Our Training Sessions¶

We’ll be comparing three different fine-tuning training configurations. Every configuration in this example depends upon a shared set of defaults, only differing in their respective fine-tuning schedules.

Experiment Tag	Training Scenario Description
`fts_explicit`	Training with a fine-tuning schedule explicitly provided by the user
`nofts_baseline`	A baseline fine-tuning training session (without scheduled fine-tuning)
`fts_implicit`	Training with an implicitly generated fine-tuning schedule (the default)

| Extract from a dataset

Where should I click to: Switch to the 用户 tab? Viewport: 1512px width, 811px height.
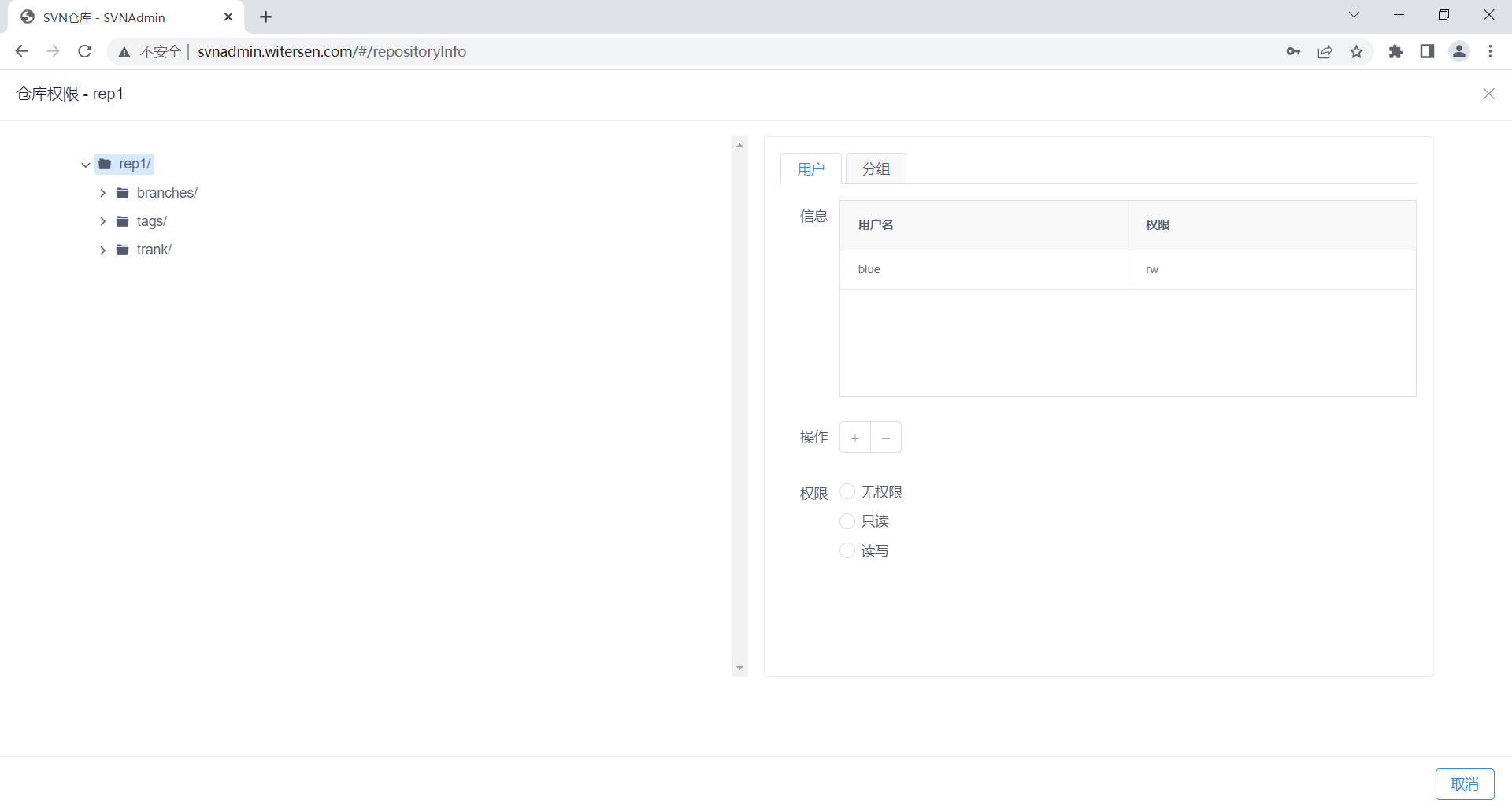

Let’s begin by configuring the fts_explicit scenario. We’ll subsequently run the other two scenarios for comparison.

[6]:

# Let's create a fine-tuning schedule for our model and run an explicitly scheduled fine-tuning training scenario with it
# Please see the [FinetuningScheduler documentation](https://finetuning-scheduler.readthedocs.io/en/stable/index.html) for a full description of the schedule format


ft_schedule_yaml = """
0:
  params:
  - model.classifier.bias
  - model.classifier.weight
  - model.pooler.dense.bias
  - model.pooler.dense.weight
  - model.deberta.encoder.LayerNorm.bias
  - model.deberta.encoder.LayerNorm.weight
  - model.deberta.encoder.rel_embeddings.weight
  - model.deberta.encoder.layer.{0,11}.(output|attention|intermediate).*
1:
  params:
  - model.deberta.embeddings.LayerNorm.bias
  - model.deberta.embeddings.LayerNorm.weight
2:
  params:
  - model.deberta.embeddings.word_embeddings.weight
"""
ft_schedule_name = "RteBoolqModule_ft_schedule_deberta_base.yaml"
# Let's write the schedule to a file so we can simulate loading an explicitly defined fine-tuning
# schedule.
with open(ft_schedule_name, "w") as f:
    f.write(ft_schedule_yaml)

[7]:

datasets.logging.disable_progress_bar()
L.seed_everything(42)
dm = RteBoolqDataModule(model_name_or_path="microsoft/deberta-v3-base", tokenizers_parallelism=True)

Seed set to 42

Optimizer Configuration¶

Though other optimizers can arguably yield some marginal advantage contingent on the context, the Adam optimizer (and the AdamW version which implements decoupled weight decay) remains robust to hyperparameter choices and is commonly used for fine-tuning foundation language models. See (Sivaprasad et al., 2020) and (Mosbach, Andriushchenko & Klakow, 2020) for theoretical and systematic empirical justifications of Adam and its use in fine-tuning large transformer-based language models. The values used here have some justification in the referenced literature but have been largely empirically determined and while a good starting point could be could be further tuned.

[8]:

optimizer_init = {"weight_decay": 1e-05, "eps": 1e-07, "lr": 1e-05}

LR Scheduler Configuration¶

The CosineAnnealingWarmRestarts scheduler nicely fits with our iterative fine-tuning since it does not depend upon a global max_epoch value. The importance of initial warmup is reduced due to the innate warmup effect of Adam bias correction [5] and the gradual thawing we are performing. Note that commonly used LR schedulers that depend on providing max_iterations/epochs (e.g. the CosineWarmupScheduler used in other pytorch-lightning tutorials) also work with FinetuningScheduler. Though the LR scheduler is theoretically justified (Loshchilov & Hutter, 2016), the particular values provided here are primarily empircally driven.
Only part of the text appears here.